抜本策とらずに責任回避
現役世代1%デフォルト
住宅値下がりで消費収縮
党の元老が正常化へ圧力
習近平国家主席は、中国の進退窮まった経済の現状に対しどのような認識であろうか。もちろん、悪化しているという認識のはずである。だが、習氏は抜本的な対策に出る可能性が少なく、国民の間に広がる不平不満を権力で押さえつけることに全力を挙げている。「臭い物に蓋」である。
中国国内では、すでに「中国衰退論」が幅広く流布されている。中国政府は、スパイを取り締まる国家安全省が、この「中国衰退論」を取り締まると示唆しているほどだ。理由は、「中国経済をおとしめる様々な常套句が次々と出現し、『中国衰退』という虚偽の言説の流布によって、中国の特色ある社会主義体制を攻撃し続ける」という被害者意識である。
青年(16~24歳)失業率は、今年6月(21.3%)を最後に発表が中止されている。例年6月は、大学の卒業時期で失業率は高まるが、その後のデータ改善がなかったのであろう。悪いデータを公表すれば、世論が動揺するものとみたに違いない。青年失業率の悪化は、雇用全般が不安定になっている証拠であり、後で取り上げるように個人債務の不履行(デフォルト)を急増させている。

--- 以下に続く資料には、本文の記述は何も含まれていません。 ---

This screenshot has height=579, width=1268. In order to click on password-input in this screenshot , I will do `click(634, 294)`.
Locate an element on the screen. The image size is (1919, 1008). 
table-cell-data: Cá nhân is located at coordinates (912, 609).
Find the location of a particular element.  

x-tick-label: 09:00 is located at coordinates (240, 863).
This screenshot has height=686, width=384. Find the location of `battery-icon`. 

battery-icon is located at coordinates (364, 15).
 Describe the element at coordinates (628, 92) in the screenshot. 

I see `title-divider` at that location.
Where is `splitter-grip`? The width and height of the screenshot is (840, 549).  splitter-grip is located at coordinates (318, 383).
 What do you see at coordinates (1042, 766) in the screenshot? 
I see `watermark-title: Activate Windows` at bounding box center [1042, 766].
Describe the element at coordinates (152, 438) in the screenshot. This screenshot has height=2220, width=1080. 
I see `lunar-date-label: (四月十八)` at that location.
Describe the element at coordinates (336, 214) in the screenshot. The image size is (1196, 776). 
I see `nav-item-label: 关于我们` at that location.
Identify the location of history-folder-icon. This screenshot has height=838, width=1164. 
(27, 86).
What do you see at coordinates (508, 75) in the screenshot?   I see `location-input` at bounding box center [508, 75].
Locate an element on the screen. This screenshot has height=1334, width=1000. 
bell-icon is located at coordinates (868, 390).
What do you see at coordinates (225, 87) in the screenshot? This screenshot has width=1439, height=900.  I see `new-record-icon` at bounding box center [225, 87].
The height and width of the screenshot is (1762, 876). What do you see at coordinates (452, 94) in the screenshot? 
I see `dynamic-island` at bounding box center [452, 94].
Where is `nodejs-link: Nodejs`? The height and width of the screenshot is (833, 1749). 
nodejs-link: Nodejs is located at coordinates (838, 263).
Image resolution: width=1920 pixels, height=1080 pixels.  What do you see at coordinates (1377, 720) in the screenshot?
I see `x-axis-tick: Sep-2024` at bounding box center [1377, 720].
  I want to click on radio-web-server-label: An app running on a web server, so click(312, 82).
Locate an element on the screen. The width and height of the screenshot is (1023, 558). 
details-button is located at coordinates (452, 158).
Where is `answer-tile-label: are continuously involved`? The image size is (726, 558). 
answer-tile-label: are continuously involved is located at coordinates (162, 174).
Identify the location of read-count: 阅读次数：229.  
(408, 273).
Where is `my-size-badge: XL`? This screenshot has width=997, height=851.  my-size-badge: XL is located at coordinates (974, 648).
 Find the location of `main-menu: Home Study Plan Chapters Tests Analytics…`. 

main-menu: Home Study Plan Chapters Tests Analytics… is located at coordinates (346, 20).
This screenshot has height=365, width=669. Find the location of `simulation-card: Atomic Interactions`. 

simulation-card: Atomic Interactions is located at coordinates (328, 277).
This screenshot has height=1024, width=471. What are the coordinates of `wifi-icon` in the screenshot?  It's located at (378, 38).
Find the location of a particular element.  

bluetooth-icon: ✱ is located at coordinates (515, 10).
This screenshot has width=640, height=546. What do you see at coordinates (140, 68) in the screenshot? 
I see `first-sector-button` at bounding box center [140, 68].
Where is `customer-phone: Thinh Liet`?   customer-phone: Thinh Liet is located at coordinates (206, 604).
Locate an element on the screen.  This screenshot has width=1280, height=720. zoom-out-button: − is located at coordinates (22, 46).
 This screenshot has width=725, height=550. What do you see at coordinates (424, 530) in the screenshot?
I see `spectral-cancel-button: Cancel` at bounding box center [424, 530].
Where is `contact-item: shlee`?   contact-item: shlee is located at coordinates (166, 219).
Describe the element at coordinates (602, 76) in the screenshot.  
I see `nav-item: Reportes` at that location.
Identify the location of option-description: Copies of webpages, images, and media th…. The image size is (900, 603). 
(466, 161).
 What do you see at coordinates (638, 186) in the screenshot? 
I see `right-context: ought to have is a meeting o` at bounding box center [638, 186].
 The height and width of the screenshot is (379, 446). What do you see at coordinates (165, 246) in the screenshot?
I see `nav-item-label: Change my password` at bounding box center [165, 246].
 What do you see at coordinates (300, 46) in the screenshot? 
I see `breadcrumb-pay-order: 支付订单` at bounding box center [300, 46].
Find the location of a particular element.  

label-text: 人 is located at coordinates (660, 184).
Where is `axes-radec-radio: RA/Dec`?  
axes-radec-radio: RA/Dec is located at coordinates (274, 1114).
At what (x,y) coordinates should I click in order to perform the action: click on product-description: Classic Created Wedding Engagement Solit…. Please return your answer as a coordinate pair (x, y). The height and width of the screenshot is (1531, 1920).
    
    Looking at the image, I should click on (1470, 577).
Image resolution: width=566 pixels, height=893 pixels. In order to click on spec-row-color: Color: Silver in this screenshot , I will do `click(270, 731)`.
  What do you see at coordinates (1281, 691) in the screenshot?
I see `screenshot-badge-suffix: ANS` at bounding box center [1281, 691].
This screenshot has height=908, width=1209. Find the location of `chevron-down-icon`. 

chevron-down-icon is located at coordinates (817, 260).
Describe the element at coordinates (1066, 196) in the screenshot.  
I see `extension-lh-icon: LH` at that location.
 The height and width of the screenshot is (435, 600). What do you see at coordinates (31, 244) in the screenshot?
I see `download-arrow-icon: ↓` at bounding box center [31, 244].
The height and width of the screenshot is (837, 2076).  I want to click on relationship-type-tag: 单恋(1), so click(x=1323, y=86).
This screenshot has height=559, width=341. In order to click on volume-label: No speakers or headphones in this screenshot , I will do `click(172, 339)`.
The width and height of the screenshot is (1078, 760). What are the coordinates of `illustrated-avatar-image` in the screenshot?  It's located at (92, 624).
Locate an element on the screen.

こういう身近なところで起こっている経済不安に対して、政府は「中国衰退論」を流布した者を罰するという不条理なことを始めている。これと同時に、来年1月1日に愛国主義教育法を施行する。中国当局は、「学校教育の全プロセスで愛国主義を徹底する」と強調するのだ。新法は、「祖国統一の完遂」について台湾同胞を含む全国民の理解を高めるとも明記している。台湾統一に向けて、愛国心を鼓舞する狙いである。
習指導部は、国内に充満する経済不安を権力で取締り、愛国教育で隠蔽しようとしている。戦時中の日本国民が、あじわされたとあの同じコースを歩み始めた。中国の将来が、おぼろげながらも示唆されている感じがするのだ。